As a travelling supporter, a trip to Adelaide become the last straw when one of the most influential members of Sydney’s active support group, The Cove, stood face to face with me during the first half of what eventually ended in a nil-all draw and instructed me to leave the active support area via the phrase, “F–k off, journo”.

Many of you might be considerably tougher than me and subsequently thought little of the exchange, yet I was deeply hurt, and gradually over the months that followed and after copping a few more barbs from additional Sydney FC fans determined to insult and vilify under the cloak of anonymity that is social media, I threw my numerous Sydney FC kits into the brazier around which my wife, children and I sit and consume toasted marshmallows each afternoon during the depths of winter.

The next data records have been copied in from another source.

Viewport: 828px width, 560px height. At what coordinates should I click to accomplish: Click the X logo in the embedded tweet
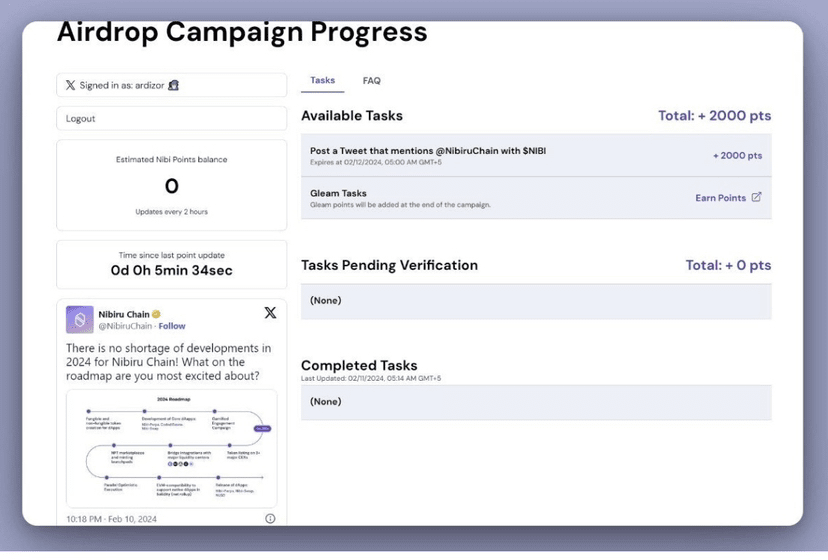tap(270, 313)
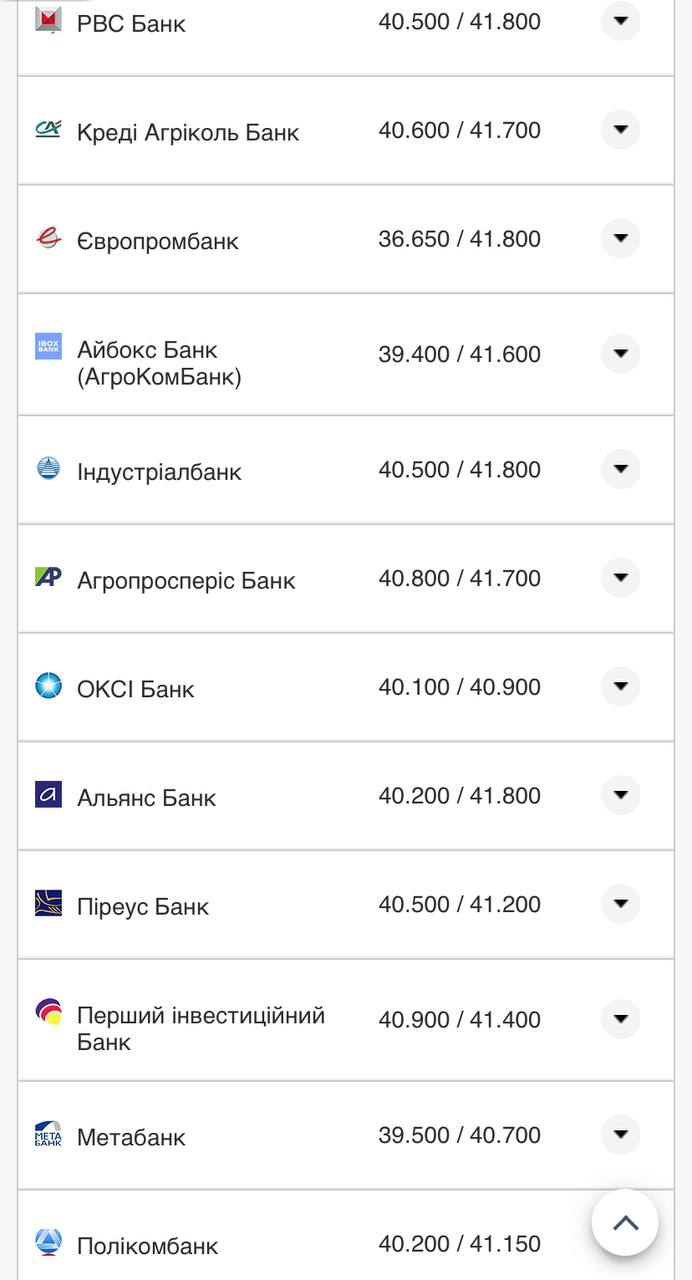This screenshot has height=1280, width=692.
Task: Expand the Метабанк rate details
Action: 620,1134
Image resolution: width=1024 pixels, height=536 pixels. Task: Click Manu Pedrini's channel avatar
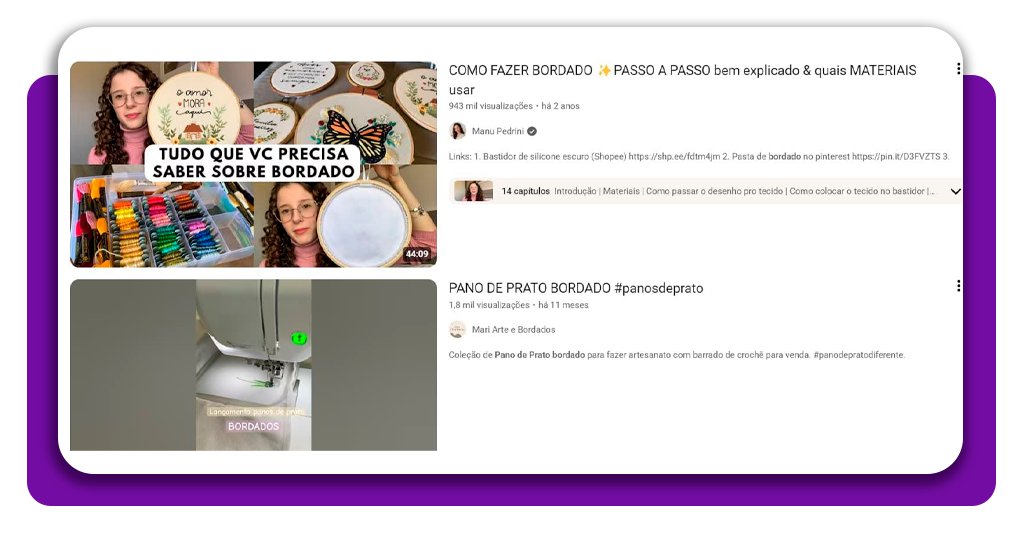pyautogui.click(x=458, y=131)
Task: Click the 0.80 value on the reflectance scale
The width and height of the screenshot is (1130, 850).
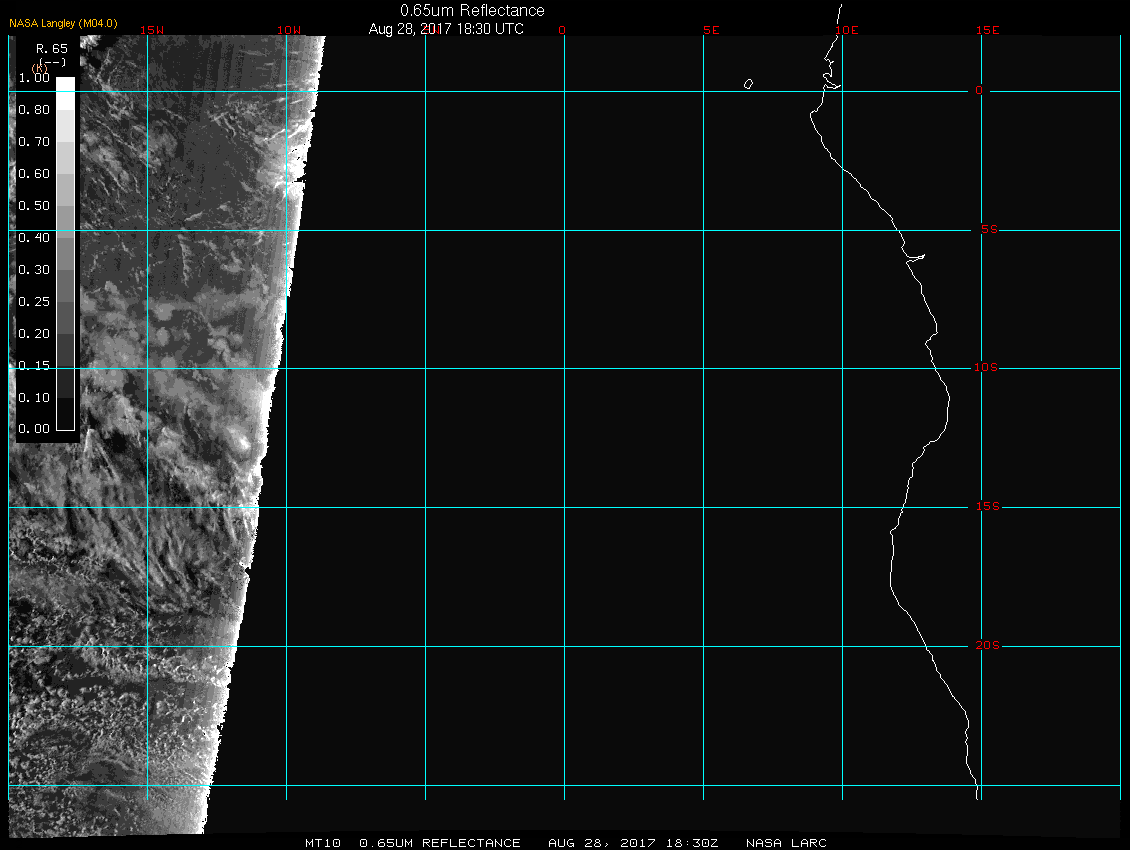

Thus, the idea that the seemingly ever-present Sydney FC will not feature in the 2021-22 A-League finals pleases me greatly; equally as much as seeing the dysfunctional McWanderers off on yet another premature end-of-season trip.

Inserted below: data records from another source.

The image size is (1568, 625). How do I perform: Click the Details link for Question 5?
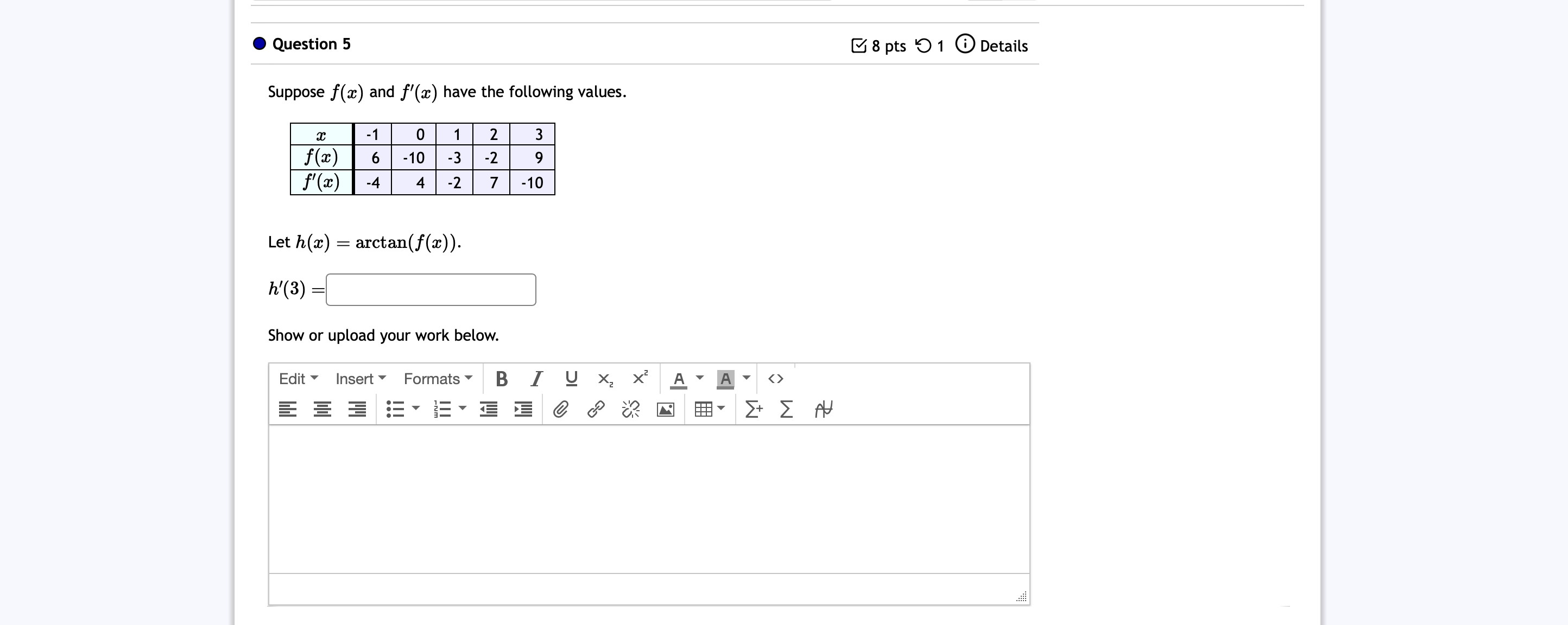[1004, 45]
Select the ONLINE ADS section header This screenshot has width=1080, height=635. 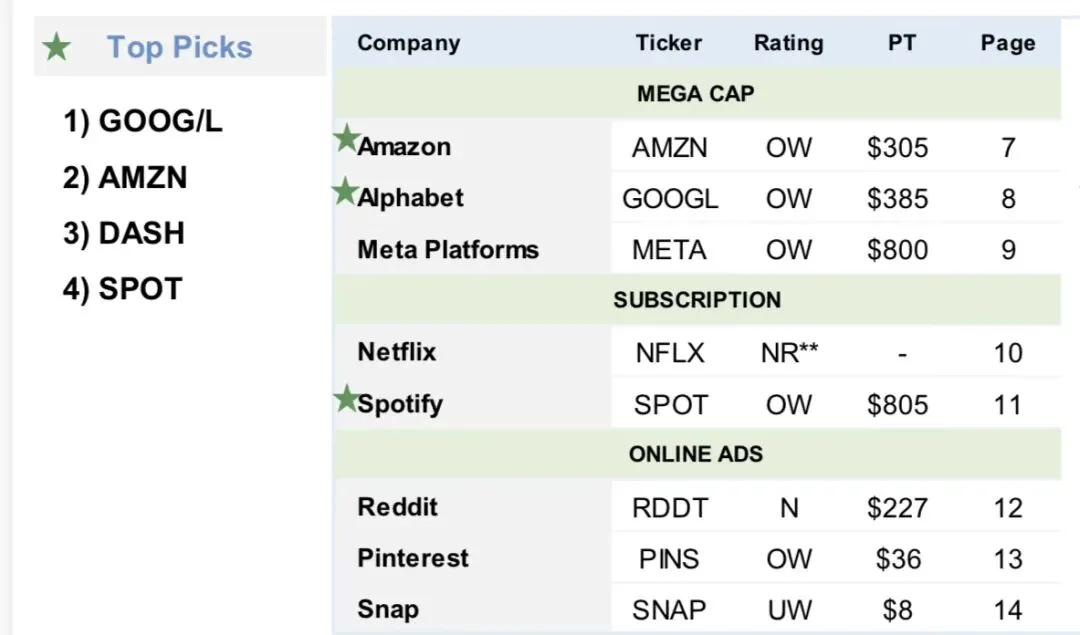pos(696,454)
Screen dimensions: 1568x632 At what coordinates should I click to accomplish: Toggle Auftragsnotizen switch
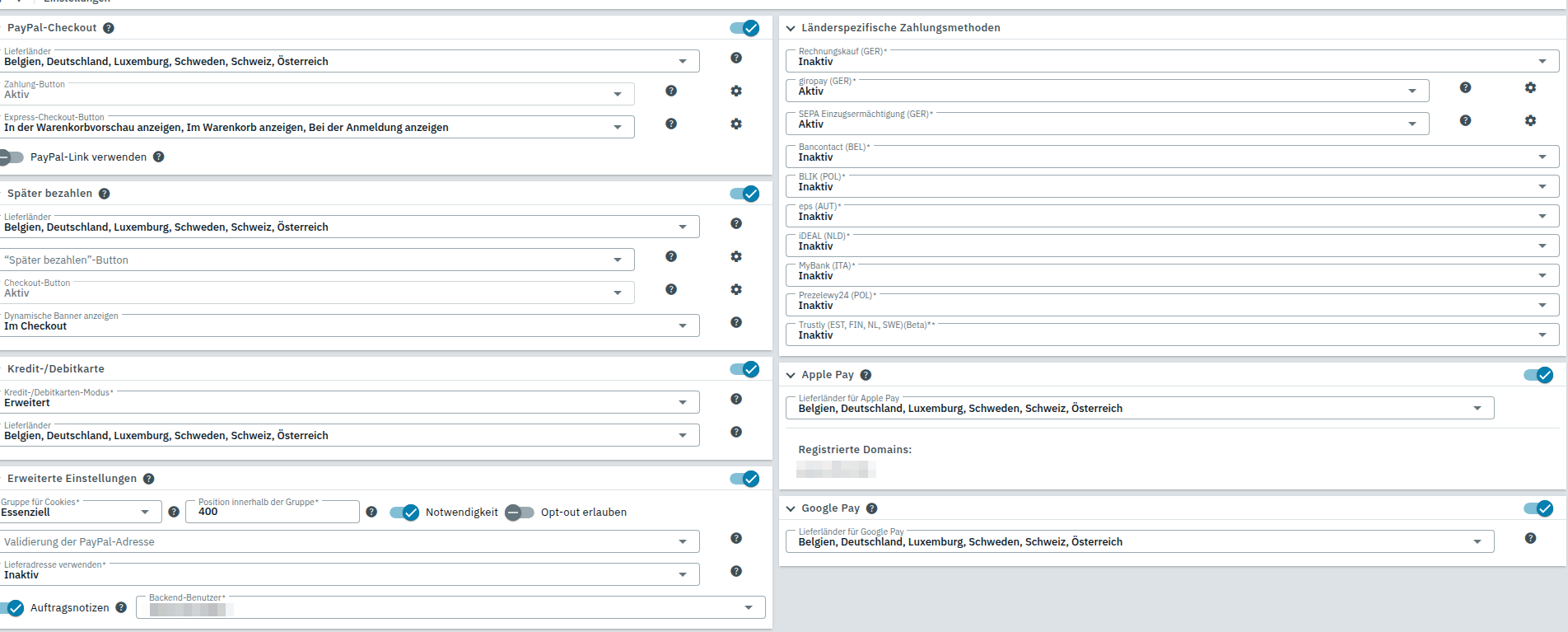click(x=12, y=608)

I dislike both clubs for different reasons and will thoroughly enjoy watching the brilliant Mariners, gutsy Reds and resilient Phoenix take on the three Victorian teams that appear to have a leg up when it comes to claiming the 2021-22 championship without having to endure the inherent media bias that exists when it comes to the plight of Sydney FC.

Across the country, I’m sure there will be many others relishing the absence of the Sky Blues during this year’s finals.

Let’s hope it all comes to a fitting climax, that the eventual champions are crowned without reference to the five-time champs and that perhaps a new and sustained period of success might be beginning in a few centres that the A-League as a whole should well be pleased with.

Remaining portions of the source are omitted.